Implementing a Trie is more involved and might be beyond the scope of an initial question unless the interviewer specifically pushes for performance optimization with a very large root dictionary.

# Conceptual structure for Trie approach (implementation details omitted for brevity here)
class TrieNode:
    def __init__(self):
        self.children = {} # char -> TrieNode
        self.is_end_of_root = False
        self.root_word = None # Store the actual root word here if it ends here

class SolutionWithTrie:
    def replace_with_roots_trie(self, roots: List[str], sentence: str) -> str:
        # 1. Build Trie from roots
        trie_root_node = TrieNode()
        for root in roots:
            node = trie_root_node
            for char in root:
                if char not in node.children:
                    node.children[char] = TrieNode()
                node = node.children[char]
            node.is_end_of_root = True
            node.root_word = root # Store the full root string

        words = sentence.split(' ')
        result_words = []

        for word in words:
            node = trie_root_node
            shortest_found_root = word # Default to original word
            for i, char in enumerate(word):
                if char not in node.children:
                    break # No root starts with this prefix further
                node = node.children[char]
                if node.is_end_of_root:
                    # Found a root that is a prefix of the word.
                    # Since we want the shortest, and we are traversing char by char,
                    # the first one we find will be the shortest.
                    shortest_found_root = node.root_word 
                    break # Found shortest root for this word
            result_words.append(shortest_found_root)
            
        return " ".join(result_words)

Complexity Analysis (Trie Approach):

Let R be the number of roots, L_{avg_root} be the average length of a root, N be the number of words in the sentence, and L_{avg_word} be the average length of a word.
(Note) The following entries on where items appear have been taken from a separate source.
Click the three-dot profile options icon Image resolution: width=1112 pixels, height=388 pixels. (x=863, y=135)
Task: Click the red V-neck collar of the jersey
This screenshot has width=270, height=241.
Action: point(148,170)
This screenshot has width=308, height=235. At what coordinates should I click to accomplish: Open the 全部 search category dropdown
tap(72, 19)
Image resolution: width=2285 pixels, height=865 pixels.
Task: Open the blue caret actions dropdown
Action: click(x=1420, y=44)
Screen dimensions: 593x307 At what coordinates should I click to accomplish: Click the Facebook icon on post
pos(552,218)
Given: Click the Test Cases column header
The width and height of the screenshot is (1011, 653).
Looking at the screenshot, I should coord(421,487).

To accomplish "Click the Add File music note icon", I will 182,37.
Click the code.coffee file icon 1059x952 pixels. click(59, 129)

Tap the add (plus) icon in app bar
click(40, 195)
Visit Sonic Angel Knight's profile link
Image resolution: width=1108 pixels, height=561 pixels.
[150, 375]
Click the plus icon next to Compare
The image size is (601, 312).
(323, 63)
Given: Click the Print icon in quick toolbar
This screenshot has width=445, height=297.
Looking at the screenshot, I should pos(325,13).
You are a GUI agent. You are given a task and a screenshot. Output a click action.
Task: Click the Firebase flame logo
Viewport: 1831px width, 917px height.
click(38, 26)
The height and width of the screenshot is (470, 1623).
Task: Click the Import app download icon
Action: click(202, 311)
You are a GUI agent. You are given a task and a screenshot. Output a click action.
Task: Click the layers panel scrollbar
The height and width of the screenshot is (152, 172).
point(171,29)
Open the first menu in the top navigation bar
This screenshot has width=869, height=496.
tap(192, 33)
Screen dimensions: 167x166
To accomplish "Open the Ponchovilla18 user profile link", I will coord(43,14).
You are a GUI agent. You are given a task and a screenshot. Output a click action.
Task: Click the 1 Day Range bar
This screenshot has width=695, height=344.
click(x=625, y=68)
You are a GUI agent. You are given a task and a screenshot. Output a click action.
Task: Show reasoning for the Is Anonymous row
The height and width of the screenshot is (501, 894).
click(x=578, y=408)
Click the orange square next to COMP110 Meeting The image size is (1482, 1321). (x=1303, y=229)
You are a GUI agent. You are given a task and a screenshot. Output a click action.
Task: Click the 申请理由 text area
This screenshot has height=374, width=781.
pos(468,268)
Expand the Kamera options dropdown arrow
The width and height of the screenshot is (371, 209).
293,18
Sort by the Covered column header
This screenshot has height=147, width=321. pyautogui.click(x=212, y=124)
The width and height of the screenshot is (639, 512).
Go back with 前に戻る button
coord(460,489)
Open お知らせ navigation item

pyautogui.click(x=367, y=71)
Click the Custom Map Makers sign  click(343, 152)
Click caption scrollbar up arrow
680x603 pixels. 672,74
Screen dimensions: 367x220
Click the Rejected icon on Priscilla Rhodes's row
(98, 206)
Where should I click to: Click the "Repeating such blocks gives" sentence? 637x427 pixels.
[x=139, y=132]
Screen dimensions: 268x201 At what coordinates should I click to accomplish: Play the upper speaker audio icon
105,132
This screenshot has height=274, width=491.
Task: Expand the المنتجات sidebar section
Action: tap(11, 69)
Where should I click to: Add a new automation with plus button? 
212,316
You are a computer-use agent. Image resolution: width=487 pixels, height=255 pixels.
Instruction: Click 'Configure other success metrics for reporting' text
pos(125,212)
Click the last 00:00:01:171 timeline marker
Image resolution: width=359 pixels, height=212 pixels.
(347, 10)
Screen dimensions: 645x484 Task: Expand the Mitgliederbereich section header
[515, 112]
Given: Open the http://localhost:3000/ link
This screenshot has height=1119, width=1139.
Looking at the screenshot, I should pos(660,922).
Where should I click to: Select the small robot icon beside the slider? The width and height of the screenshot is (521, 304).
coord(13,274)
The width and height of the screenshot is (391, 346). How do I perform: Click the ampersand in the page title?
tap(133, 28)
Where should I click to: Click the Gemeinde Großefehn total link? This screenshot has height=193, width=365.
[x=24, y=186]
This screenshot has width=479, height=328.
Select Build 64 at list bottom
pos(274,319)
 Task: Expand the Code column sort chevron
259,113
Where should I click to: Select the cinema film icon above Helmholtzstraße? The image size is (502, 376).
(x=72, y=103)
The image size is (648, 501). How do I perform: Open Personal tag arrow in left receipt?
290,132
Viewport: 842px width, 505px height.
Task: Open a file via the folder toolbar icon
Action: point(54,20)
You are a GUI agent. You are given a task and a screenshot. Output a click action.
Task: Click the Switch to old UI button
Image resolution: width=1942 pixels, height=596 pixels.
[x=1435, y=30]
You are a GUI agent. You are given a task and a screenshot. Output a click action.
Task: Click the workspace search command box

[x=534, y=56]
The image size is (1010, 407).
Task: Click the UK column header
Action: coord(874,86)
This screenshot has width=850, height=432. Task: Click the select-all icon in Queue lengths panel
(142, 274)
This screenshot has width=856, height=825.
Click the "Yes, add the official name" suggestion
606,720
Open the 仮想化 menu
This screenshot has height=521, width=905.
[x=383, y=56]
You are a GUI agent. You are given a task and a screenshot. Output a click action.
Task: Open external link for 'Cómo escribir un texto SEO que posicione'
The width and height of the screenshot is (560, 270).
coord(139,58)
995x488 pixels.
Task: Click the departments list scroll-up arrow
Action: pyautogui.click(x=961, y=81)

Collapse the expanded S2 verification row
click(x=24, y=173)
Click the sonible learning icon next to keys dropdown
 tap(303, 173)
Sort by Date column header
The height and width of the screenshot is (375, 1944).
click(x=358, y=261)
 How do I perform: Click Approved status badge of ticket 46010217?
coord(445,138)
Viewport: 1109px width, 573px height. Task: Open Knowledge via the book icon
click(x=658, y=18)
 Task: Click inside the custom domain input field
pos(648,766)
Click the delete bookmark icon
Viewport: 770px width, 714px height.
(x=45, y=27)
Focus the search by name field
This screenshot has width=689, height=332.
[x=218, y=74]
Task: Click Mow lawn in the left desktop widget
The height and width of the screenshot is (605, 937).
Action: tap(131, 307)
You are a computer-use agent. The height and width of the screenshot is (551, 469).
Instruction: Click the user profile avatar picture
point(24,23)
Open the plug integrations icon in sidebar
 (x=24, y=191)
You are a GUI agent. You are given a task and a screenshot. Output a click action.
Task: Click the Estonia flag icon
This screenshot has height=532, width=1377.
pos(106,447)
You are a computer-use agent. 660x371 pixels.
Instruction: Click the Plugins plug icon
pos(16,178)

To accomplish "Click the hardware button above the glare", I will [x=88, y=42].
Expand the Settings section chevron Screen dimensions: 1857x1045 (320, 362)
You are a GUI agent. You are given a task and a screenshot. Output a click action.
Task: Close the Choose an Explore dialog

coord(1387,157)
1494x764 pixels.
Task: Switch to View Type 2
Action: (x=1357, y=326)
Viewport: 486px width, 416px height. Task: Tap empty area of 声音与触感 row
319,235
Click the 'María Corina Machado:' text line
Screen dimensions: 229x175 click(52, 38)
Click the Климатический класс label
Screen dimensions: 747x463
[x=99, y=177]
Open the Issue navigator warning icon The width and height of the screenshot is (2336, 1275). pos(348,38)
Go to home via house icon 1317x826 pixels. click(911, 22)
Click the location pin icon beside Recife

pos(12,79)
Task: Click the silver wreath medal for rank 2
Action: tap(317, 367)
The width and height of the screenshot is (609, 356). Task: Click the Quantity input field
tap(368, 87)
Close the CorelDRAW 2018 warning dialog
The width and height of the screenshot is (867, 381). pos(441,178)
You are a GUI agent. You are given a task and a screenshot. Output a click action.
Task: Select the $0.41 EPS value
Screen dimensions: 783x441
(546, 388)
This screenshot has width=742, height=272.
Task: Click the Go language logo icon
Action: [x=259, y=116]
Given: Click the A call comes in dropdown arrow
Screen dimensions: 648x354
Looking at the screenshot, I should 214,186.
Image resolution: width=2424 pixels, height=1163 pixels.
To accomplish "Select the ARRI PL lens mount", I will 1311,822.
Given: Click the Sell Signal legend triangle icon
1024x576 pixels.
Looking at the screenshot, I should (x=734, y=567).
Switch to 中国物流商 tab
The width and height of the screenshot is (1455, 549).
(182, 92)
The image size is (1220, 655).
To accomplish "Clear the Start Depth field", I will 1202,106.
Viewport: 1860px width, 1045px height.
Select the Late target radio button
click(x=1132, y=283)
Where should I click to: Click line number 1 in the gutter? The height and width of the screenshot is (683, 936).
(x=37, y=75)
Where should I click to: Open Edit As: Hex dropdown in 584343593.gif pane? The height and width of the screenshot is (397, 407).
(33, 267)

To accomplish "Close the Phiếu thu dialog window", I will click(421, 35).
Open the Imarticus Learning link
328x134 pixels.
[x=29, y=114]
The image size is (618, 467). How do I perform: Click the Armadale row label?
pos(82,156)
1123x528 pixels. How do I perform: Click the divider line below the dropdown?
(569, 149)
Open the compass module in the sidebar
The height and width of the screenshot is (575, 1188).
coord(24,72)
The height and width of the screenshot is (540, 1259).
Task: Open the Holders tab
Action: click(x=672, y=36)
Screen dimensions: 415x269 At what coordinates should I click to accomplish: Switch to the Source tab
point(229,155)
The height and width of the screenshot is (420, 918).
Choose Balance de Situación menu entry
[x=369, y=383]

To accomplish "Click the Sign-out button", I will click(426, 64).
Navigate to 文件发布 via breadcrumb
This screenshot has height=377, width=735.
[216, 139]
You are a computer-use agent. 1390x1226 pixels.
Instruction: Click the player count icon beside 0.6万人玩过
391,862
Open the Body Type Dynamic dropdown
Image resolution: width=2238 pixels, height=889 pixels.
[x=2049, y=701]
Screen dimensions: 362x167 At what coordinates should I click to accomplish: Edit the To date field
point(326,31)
Trie Construction: O(Total characters in all roots) = O(R * L_{avg_root}).
Processing Sentence: For each of N words, we traverse the Trie up to the length of the word (L_{avg_word}). This is O(N * L_{avg_word}).

Time Complexity: O(R * L_{avg_root} + N * L_{avg_word}). This is generally much better than the O(N * R * L_{max_root}) of the naive approach if R is large.

Space Complexity: O(R * L_{avg_root}) for storing the Trie.

Key Takeaways for Interviews:

Clarify Requirements: Ask about handling of case sensitivity (problem says lowercase), punctuation in sentence (assume simple space separation as per example), and tie-breaking for roots of same shortest length (here, any of them is fine).
Basic Approach: The iterative approach (Approach 1) is a good starting point to demonstrate understanding. Clearly explain the logic for finding a match and then selecting the shortest root.
String Methods: Show proficiency with .split(), .startswith(), and .join().
Data Structure for Roots: Using a set for roots might be mentioned for general unique storage, but for startswith, iteration is still needed. Sorting the roots by length (shortest first) and then iterating can allow early exit if the *first* match found is guaranteed to be the *overall shortest*. However, simply iterating all roots and tracking the shortest found is more straightforward to implement correctly under pressure.
Optimization (Trie): For a follow-up on performance with many roots, mentioning a Trie as an optimized data structure for prefix matching shows advanced knowledge. Be prepared to briefly explain how it would work.